A request from Chrome will send these headers

{'TE': 'Trailers',
 'accept': '*/*',
 'accept-encoding': 'identity;q=1, *;q=0',
 'accept-language': 'en-US,en;q=0.9',
 'cache-control': 'no-cache',
 'connection': 'keep-alive',
 'host': 'v.redd.it',
 'origin': 'https://www.reddit.com',
 'pragma': 'no-cache',
 'range': 'bytes=0-',
 'sec-fetch-mode': 'no-cors',
 'sec-fetch-site': 'same-origin',
 'user-agent': 'Mozilla/5.0 (Windows NT 10.0; Win64; x64) AppleWebKit/537.36 '
               '(KHTML, like Gecko) Chrome/78.0.3886.0 Safari/537.36'}

which results in requests getting mysterious cancellation errors

socket.send() raised exception.
socket.send() raised exception.
[2019-12-26 20:45:37 -0500] [13784] [ERROR] Transport closed @ ('127.0.0.1', 60112) and exception experienced during error handling
[2019-12-26 20:45:37 -0500] [13784] [DEBUG] Exception:
Traceback (most recent call last):
  File "C:\Users\pmdevita\Documents\Developer\Python\Experiments\VredditProxy\venv\lib\site-packages\sanic\server.py", line 498, in stream_response
    self.request.version, keep_alive, self.keep_alive_timeout
  File "C:\Users\pmdevita\Documents\Developer\Python\Experiments\VredditProxy\venv\lib\site-packages\sanic\response.py", line 110, in stream
    await self.streaming_fn(self)
  File "C:/Users/pmdevita/Documents/Developer/Python/Experiments/VredditProxy/main.py", line 398, in proxy_vid
    data = await res.content.read(4096)
  File "C:\Users\pmdevita\Documents\Developer\Python\Experiments\VredditProxy\venv\lib\site-packages\aiohttp\streams.py", line 368, in read
    await self._wait('read')
  File "C:\Users\pmdevita\Documents\Developer\Python\Experiments\VredditProxy\venv\lib\site-packages\aiohttp\streams.py", line 296, in _wait
    await waiter
concurrent.futures._base.CancelledError
[2019-12-26 20:45:41 -0500] [13784] [DEBUG] KeepAlive Timeout. Closing connection.
[2019-12-26 20:45:42 -0500] [13784] [DEBUG] KeepAlive Timeout. Closing connection.

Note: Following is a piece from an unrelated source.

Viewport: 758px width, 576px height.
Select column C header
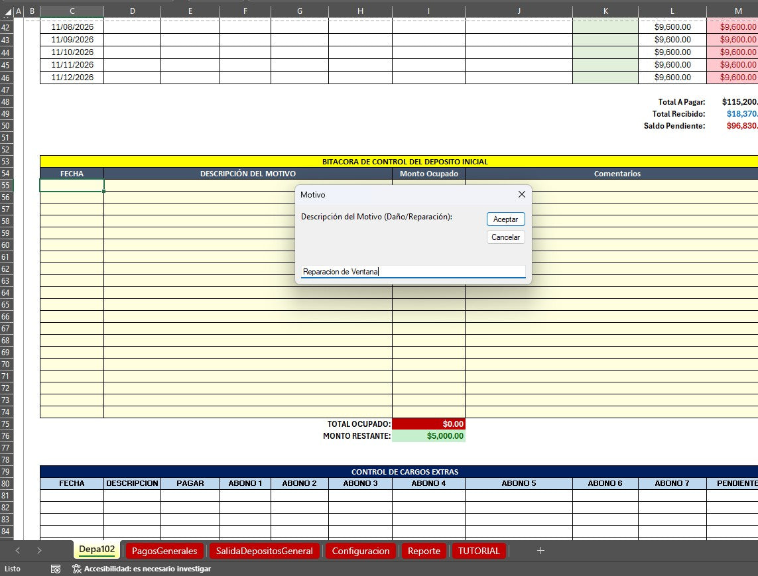72,11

When embedding the mp4 in a <video> tag in a webpage, Firefox sends requests that also get this error.
I’ve been working on this for at least a week now and I’m absolutely stumped. I have no idea how or why this error is happening. I just need to send the data from Reddit to the browser just as it would normally appear to the browser.

sjsadowski · December 29, 2019, 3:38pm

What do you get back when you send the request with the headers using curl or httpie?

K0IN · January 1, 2020, 5:58pm

I don’t know if this helps u but i did something similar to this (my criteria was only one session for every connection) also i do only forward whitelisted headers

formated at https://pastebin.com/JU0ezX8d
use it like return await ForwardUrlStream(stream_link, dict(request.headers))

pmdevita · January 7, 2020, 6:03pm

Sorry for the late reply.

Here is a test case I wrote. It simulates the kind of Range requests a browser makes and checks the data against the original URL.

import requests
import unittest
import hashlib
from random import randrange

BASE_URL = "http://127.0.0.1:8000"


class VidTest(unittest.TestCase):
    def test_mute_range(self):
        # First, we simulate the first request to get more info about the video
        headers = {'Range': "bytes=0-1"}
        ORIGINAL_URL = "https://v.redd.it/nki3zh3yvbv31/DASH_480?source=fallback"
        TEST_URL = BASE_URL + '/test.mp4'

        o = requests.get(ORIGINAL_URL, headers=headers)
        t = requests.get(TEST_URL, headers=headers)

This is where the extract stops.